Gathering all these studies together, a recent meta-analysis found that open-label placebos can lead to positive therapeutic effects when compared to no-treatment. The clinical conditions were IBS, depression, allergic rhinitis, back pain, and ADHD (Charlesworth et al., 2017). However, the meta-analysis involves only five trials that were small, had different control groups (TAU vs waiting-list group), often included positive suggestions alongside the open-label placebos, one involved elements of partial conditioning (ADHD amphetamine treatment and placebos) and were rated as having a moderate risk of bias.
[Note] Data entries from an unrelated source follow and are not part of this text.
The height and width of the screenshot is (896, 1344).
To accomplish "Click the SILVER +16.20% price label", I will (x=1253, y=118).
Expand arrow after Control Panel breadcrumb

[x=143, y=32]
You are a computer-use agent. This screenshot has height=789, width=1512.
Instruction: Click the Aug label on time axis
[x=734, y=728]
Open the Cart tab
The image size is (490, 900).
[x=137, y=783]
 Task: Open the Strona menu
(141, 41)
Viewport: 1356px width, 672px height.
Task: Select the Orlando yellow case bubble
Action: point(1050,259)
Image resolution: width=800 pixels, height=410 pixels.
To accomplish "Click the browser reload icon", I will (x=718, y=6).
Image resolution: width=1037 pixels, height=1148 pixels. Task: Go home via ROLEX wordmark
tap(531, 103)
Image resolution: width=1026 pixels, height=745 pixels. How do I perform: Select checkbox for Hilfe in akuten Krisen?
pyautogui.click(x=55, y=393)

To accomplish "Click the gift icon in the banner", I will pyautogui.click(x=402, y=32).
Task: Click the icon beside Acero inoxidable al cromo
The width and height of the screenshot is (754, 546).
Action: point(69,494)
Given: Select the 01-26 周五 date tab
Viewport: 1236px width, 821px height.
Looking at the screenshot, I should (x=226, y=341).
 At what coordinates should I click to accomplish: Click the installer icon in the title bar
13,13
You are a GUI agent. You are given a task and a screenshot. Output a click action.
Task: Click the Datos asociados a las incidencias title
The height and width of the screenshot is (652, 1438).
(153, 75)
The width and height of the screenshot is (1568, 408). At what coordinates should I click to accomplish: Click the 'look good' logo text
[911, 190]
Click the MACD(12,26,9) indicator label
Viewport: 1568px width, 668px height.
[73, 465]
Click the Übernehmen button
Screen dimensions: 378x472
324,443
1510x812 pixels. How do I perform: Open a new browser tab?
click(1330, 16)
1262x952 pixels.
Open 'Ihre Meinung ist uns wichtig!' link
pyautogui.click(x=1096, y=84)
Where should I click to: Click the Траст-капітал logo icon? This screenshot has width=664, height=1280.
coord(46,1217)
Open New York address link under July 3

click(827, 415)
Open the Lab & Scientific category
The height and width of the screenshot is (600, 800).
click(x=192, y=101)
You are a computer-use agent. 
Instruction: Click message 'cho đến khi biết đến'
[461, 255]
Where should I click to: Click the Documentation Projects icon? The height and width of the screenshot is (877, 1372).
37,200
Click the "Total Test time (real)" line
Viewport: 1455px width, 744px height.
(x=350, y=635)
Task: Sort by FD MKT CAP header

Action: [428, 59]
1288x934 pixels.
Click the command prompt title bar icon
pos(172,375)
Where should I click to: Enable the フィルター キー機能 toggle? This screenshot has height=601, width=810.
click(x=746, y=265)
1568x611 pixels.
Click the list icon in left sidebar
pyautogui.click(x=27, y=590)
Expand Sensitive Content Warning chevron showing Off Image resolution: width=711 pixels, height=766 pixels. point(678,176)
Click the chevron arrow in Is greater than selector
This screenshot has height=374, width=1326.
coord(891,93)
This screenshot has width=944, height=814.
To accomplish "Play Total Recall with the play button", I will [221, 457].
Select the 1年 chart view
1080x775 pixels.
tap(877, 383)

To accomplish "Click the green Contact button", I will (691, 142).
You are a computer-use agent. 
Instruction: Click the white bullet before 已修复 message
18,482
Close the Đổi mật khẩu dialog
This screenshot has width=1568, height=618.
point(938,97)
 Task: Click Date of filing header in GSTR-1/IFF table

Importantly, all these trials are characterized by the lack of blinding that can be achieved by comparing open placebos vs hidden placebos and the comparison with the best available treatment to estimate the relevance of open placebo potential effectiveness. Recently, open label placebos have been tested in 74 cancer survivors in a 21-day assessor blinded, randomized-controlled trial that compared an open-label placebo to TAU for fatigue (Hoenemeyer et al., 2018). Two placebo pills taken twice induced a 29% improvement in fatigue severity, and a 39% improvement in fatigue-disrupted quality of life. Open label placebos were tested in 74 cancer survivors (N=74) in a 21-day assessor blinded, randomized-controlled trial that compared an open-label placebo to TAU for fatigue (Hoenemeyer et al., 2018). Two placebo pills taken twice induced a 29% improvement in fatigue severity, and a 39% improvement in fatigue-disrupted quality of life (Table 1). These and the provocative studies on dose-extending placebos (see Section 6) may open up new research avenues with a focus on translational and mechanistic approaches.
Table 1.
Clinical Studies With Open Label Placebos
| Study | Country | Condition | No. Participants | Control Treatment | Intervention Timing | Primary Outcome Measure | Outcome Estimation (Pooled Effect Size, and 95% CI) |
|---|---|---|---|---|---|---|---|
| Carvalho et al. (2016) | Portugal | Chronic low back pain | 83 | Treatment as usual | 21 days | Roland–Morris Disability Questionnaire | 0.75 [0.31, 1.20] |
| Hoenemeyer et al. (2018) | United States | Cancer related fatigue | 73 | Treatment as usual | 21 days | Fatigue Symptom Inventory (FSI-14) | 0.32 [30.14, 0.79] |
| Kaptchuk et al. (2010) | United States | IBS | 80 | No treatment | 21 days | IBS Global improvement | 0.78 [0.32, 1.24] |
| Kelley, Kaptchuk, Cusin, Lipkin, and Fava (2012) | United States | Major Depressive Disorder | 20 | Waitlist | 14 days | 17-item Hamilton Scale for Depression | 0.51 [–0.38, 1.41] |
| Schaefer et al. (2016) | Germany | Allergic Rhinitis | 25 | No treatment | 14 days | Allergy symptoms | 1.12 [0.26, 1,97] |
4. LABORATORY (OPEN-LABEL) PLACEBO STUDIES
Placebo (conditioned) hypoalgesic effects persisted after revealing that the cream used to reduce the experimental heat pain was merely Vaseline (Schafer, Colloca, & Wager, 2015). Participants were told that the study aimed “to compare the analgesic effects of a topical cream with an active analgesic component (placebo cream) to a topical cream with no active ingredients (control cream).” An initial calibration phase, either long or short conditioning, and a test phase were performed. Placebo analgesia was tested before and after participants were told the treatment was a vaseline cream. Placebo analgesia was defined as the difference in pain reports between placebo and control stimulations at identical heat temperatures. Schafer and colleagues demonstrated that experiencing multiple conditioning sessions leads to robust placebo analgesia that persist even when the true nature of the placebo treatment is convincingly revealed to study participants (Schafer et al., 2015). Additionally, this study provided evidence that experienced placebo analgesia can be uncorrelated with expected analgesia. Conditioned placebo analgesia can be mediated by processes not accessible by reportable expectancy, and that there is a transition from expectancy-mediated processes to more involuntary analgesic processes as those initial expectancies are reinforced through repeated experience. These results parallel emerging evidence from other studies, suggesting that placebo analgesia might sometimes occur in the absence of belief (Charlesworth et al., 2017). Therefore, informing study participants about the realm of the placebo phenomenon and its mechanisms presents no negative reactions or negative consequences and may help engage potential factors that favor outcome improvements.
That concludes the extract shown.